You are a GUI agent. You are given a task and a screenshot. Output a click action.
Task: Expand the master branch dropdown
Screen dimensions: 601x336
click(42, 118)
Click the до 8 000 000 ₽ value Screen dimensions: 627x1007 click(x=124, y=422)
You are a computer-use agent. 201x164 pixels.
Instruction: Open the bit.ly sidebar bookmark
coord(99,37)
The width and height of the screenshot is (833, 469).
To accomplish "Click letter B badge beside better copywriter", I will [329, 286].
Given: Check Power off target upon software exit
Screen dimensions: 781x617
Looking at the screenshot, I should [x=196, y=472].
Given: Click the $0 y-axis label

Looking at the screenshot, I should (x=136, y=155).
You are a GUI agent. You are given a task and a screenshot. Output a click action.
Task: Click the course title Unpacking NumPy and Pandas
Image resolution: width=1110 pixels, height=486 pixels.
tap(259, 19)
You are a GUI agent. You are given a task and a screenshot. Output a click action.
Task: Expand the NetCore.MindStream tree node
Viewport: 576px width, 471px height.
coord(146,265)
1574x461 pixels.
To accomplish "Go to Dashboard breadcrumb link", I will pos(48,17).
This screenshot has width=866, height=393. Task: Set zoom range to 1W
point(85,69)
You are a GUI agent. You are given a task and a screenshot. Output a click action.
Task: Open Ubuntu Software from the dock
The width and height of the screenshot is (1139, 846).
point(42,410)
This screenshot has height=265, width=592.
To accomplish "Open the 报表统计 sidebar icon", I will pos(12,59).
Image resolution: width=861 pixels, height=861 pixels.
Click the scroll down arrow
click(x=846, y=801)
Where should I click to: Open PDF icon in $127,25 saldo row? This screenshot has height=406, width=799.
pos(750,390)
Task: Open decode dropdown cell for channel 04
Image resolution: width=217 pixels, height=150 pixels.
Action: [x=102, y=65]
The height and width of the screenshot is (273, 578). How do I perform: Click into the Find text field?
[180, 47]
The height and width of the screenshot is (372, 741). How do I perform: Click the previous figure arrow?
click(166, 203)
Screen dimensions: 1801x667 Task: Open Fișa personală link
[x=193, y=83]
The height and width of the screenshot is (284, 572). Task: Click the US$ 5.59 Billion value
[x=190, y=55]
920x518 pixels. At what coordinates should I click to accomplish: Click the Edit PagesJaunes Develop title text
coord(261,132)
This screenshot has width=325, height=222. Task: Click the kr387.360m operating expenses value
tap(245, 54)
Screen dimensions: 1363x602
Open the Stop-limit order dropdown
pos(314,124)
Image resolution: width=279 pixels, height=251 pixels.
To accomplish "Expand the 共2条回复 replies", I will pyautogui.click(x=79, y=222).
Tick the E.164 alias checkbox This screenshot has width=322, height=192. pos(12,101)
⁂
◆ Instructions for the task
Nothing beyond the lines from the start of the entries through the line with "You are a computer-use agent. 201x164 pixels." should appear. Repeat those lines exactly, both ends included.

◆ Answer to this problem
You are a GUI agent. You are given a task and a screenshot. Output a click action.
Task: Expand the master branch dropdown
Screen dimensions: 601x336
click(42, 118)
Click the до 8 000 000 ₽ value Screen dimensions: 627x1007 click(x=124, y=422)
You are a computer-use agent. 201x164 pixels.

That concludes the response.